La Haute Cour militaire de Kinshasa a condamné ce mardi, 30 septembre 2025 l’ancien président Joseph Kabila à la peine de mort pour « trahison » et « crimes de guerre ». Jugé par contumace, l’ex-chef de l’État, en exil, a été reconnu coupable de complicité avec le groupe armé M23, dans un procès expéditif que ses partisans dénoncent comme politique.
Joseph Kabila, qui a dirigé la République démocratique du Congo (RDC) de 2001 à 2019, n’était pas présent à la barre pour entendre le verdict, pas plus qu’il n’était représenté par un avocat. Le procès, qui avait débuté le 25 juillet, s’est donc déroulé en son absence, une procédure qualifiée de « bâclée » par certains observateurs.
Le ministère public, représenté par le lieutenant général Jean-René Likulia Bakulia, a obtenu gain de cause. L’auditeur général n’a pas hésité à désigner l’ancien président comme étant « le boss » du M23, le tenant pour responsable des crimes commis par les insurgés.

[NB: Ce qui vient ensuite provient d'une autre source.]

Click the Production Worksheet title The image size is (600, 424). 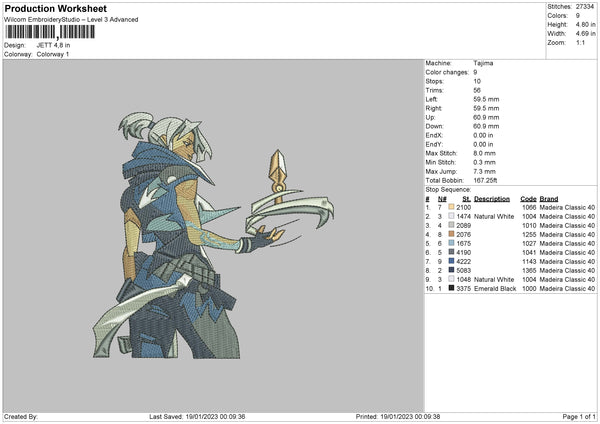click(x=55, y=8)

Les chefs d’accusation retenus contre Joseph Kabila sont nombreux et graves. Outre la « trahison » et la « participation à un mouvement insurrectionnel », il est poursuivi pour une série de crimes internationaux : « crimes contre la paix et la sécurité de l’humanité », « homicide intentionnel », « viol », « torture » et « déportation ».
Le parquet militaire estime que l’ancien président est l’un des initiateurs de l’Alliance Fleuve Congo (AFC), la branche politique du M23. C’est dans ce cadre qu’il est tenu pour responsable pénalement des exactions – homicides et viols – commises par les hommes de la coalition AFC/M23 dans les provinces du Nord-Kivu et du Sud-Kivu.

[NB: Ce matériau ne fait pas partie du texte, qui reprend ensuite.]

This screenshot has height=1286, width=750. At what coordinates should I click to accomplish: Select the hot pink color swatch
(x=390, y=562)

Cette condamnation intervient dans un climat de fortes tensions entre l’ancien et l’actuel président. Après avoir quitté le pouvoir en 2019, Joseph Kabila avait bénéficié du statut de sénateur à vie, qui lui conférait l’immunité parlementaire. Cependant, sa réapparition surprise en mai 2025 à Goma, ville sous le contrôle du M23, a précipité les événements.
Quelques jours avant cette visite, dans une rare allocution en ligne, il avait déclaré que « la dictature doit prendre fin » en RDC et affirmé être prêt à « jouer sa partition ». Le pouvoir de Kinshasa, fragilisé par des revers militaires face au M23 dans l’est du pays, a vu cette manœuvre comme une provocation. Sur injonction du gouvernement, l’immunité de l’ancien président a été levée fin mai, ouvrant la voie à son procès.

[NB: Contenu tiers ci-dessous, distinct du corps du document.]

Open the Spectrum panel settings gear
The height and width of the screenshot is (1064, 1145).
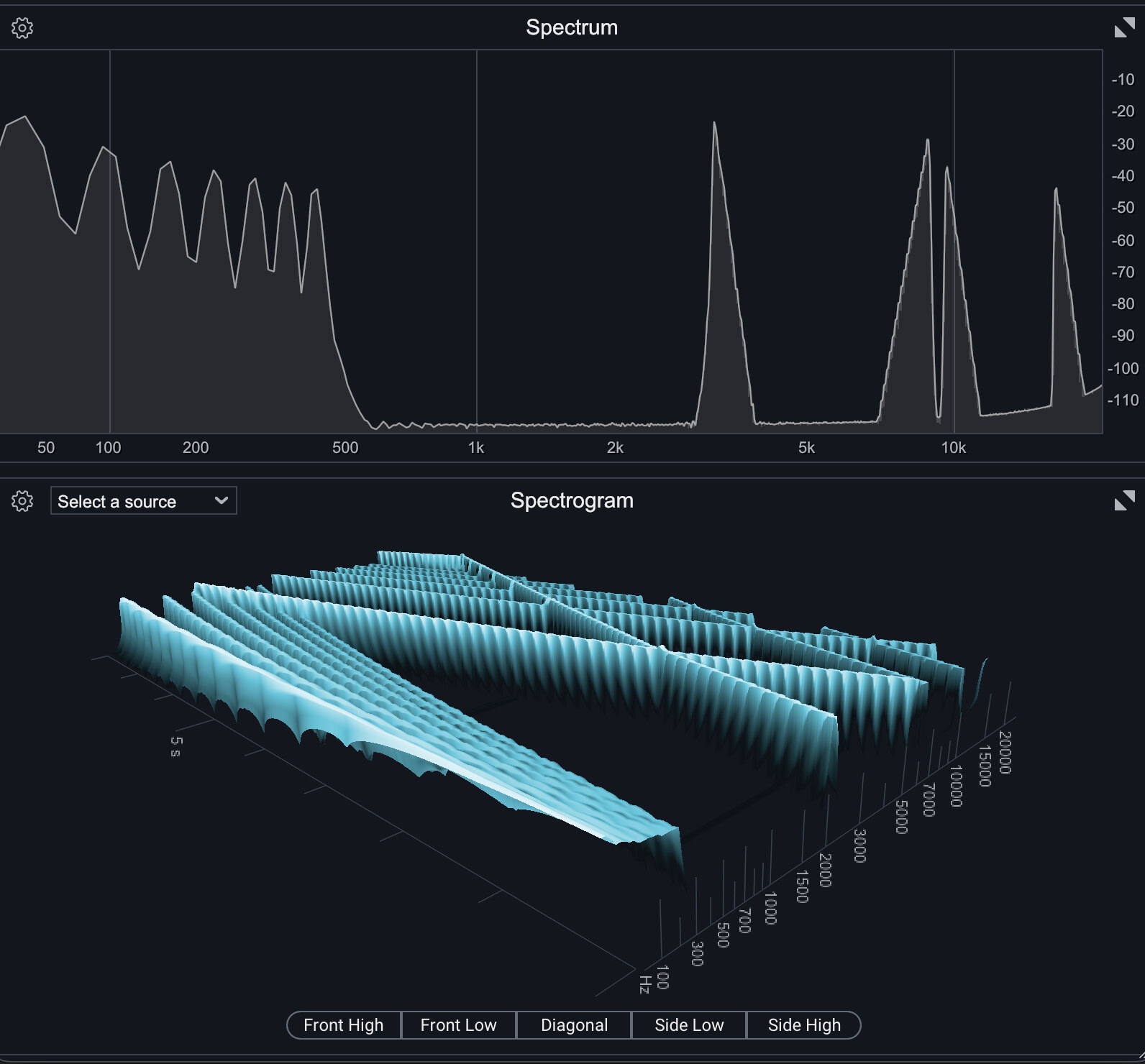pos(22,28)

Si la condamnation à mort est historique, son application pratique semble, dans l’immédiat, peu probable. Aucune information n’a été donnée sur la localisation exacte de Joseph Kabila, qui se trouverait hors du pays, rendant une arrestation hypothétique.
Par ailleurs, bien que la RDC ait levé en 2024 un moratoire sur les exécutions capitales en vigueur depuis 2003, une décision justifiée par la lutte contre la trahison au sein de l’armée, aucune exécution n’a eu lieu depuis. La peine de mort continue d’être prononcée, mais n’est pas appliquée concrètement.
Le Parti du peuple pour la reconstruction et la démocratie (PPRD), la formation de Joseph Kabila, a dénoncé throughout la procédure un « procès politique ». Pour l’opposition, ce jugement vise à dissimuler les échecs diplomatiques et militaires du régime du président Félix Tshisekedi et à persécuter un opposant de marque.
Cette condamnation marque un tournant sans précédent dans l’histoire politique mouvementée de la RDC. Elle illustre la fracture profonde au sommet de l’État et laisse présager une intensification de la lutte de pouvoir entre le camp Tshisekedi et celui de Kabila, dans un pays toujours en proie à une instabilité chronique dans ses provinces orientales.